--- Exercise data ---

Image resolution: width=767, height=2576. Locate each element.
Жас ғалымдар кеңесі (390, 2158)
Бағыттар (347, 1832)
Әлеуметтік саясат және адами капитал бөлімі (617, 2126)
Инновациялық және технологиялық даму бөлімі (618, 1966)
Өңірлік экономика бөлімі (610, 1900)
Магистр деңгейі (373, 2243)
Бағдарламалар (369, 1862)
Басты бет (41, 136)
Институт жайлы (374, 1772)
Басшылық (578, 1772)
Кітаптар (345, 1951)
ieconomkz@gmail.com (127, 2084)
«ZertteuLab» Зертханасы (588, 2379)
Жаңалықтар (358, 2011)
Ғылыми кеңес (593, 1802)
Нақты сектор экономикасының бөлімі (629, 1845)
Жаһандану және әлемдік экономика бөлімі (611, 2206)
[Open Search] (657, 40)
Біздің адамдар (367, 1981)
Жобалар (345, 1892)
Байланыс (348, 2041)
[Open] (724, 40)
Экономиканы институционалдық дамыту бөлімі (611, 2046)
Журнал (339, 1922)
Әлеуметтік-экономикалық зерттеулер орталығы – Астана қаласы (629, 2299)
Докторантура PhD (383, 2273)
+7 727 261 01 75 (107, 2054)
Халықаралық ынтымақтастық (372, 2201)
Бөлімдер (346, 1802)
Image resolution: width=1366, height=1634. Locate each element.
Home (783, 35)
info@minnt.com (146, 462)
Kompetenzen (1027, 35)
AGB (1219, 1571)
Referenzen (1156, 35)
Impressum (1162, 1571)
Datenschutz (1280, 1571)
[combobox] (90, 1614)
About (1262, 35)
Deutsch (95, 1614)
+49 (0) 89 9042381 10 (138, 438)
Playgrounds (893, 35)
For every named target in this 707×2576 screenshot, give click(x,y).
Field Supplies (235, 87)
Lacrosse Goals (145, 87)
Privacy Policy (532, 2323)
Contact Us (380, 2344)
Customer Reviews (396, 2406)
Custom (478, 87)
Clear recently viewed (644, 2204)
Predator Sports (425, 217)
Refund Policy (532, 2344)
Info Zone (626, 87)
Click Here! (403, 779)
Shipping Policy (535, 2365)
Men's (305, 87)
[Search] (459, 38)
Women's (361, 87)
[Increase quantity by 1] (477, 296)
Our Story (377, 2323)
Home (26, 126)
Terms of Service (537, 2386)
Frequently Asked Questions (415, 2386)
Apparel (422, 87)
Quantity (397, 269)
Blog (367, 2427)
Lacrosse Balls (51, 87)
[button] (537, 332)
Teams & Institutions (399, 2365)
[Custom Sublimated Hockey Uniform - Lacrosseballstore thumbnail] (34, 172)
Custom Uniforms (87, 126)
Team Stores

--- Required action ---
A reply that repeats all the data exactly is required.

--- Answer below ---
Image resolution: width=767, height=2576. Locate each element.
Жас ғалымдар кеңесі (390, 2158)
Бағыттар (347, 1832)
Әлеуметтік саясат және адами капитал бөлімі (617, 2126)
Инновациялық және технологиялық даму бөлімі (618, 1966)
Өңірлік экономика бөлімі (610, 1900)
Магистр деңгейі (373, 2243)
Бағдарламалар (369, 1862)
Басты бет (41, 136)
Институт жайлы (374, 1772)
Басшылық (578, 1772)
Кітаптар (345, 1951)
ieconomkz@gmail.com (127, 2084)
«ZertteuLab» Зертханасы (588, 2379)
Жаңалықтар (358, 2011)
Ғылыми кеңес (593, 1802)
Нақты сектор экономикасының бөлімі (629, 1845)
Жаһандану және әлемдік экономика бөлімі (611, 2206)
[Open Search] (657, 40)
Біздің адамдар (367, 1981)
Жобалар (345, 1892)
Байланыс (348, 2041)
[Open] (724, 40)
Экономиканы институционалдық дамыту бөлімі (611, 2046)
Журнал (339, 1922)
Әлеуметтік-экономикалық зерттеулер орталығы – Астана қаласы (629, 2299)
Докторантура PhD (383, 2273)
+7 727 261 01 75 (107, 2054)
Халықаралық ынтымақтастық (372, 2201)
Бөлімдер (346, 1802)
Image resolution: width=1366, height=1634. Locate each element.
Home (783, 35)
info@minnt.com (146, 462)
Kompetenzen (1027, 35)
AGB (1219, 1571)
Referenzen (1156, 35)
Impressum (1162, 1571)
Datenschutz (1280, 1571)
[combobox] (90, 1614)
About (1262, 35)
Deutsch (95, 1614)
+49 (0) 89 9042381 10 (138, 438)
Playgrounds (893, 35)
For every named target in this 707×2576 screenshot, give click(x,y).
Field Supplies (235, 87)
Lacrosse Goals (145, 87)
Privacy Policy (532, 2323)
Contact Us (380, 2344)
Customer Reviews (396, 2406)
Custom (478, 87)
Clear recently viewed (644, 2204)
Predator Sports (425, 217)
Refund Policy (532, 2344)
Info Zone (626, 87)
Click Here! (403, 779)
Shipping Policy (535, 2365)
Men's (305, 87)
[Search] (459, 38)
Women's (361, 87)
[Increase quantity by 1] (477, 296)
Our Story (377, 2323)
Home (26, 126)
Terms of Service (537, 2386)
Frequently Asked Questions (415, 2386)
Apparel (422, 87)
Quantity (397, 269)
Blog (367, 2427)
Lacrosse Balls (51, 87)
[button] (537, 332)
Teams & Institutions (399, 2365)
[Custom Sublimated Hockey Uniform - Lacrosseballstore thumbnail] (34, 172)
Custom Uniforms (87, 126)
Team Stores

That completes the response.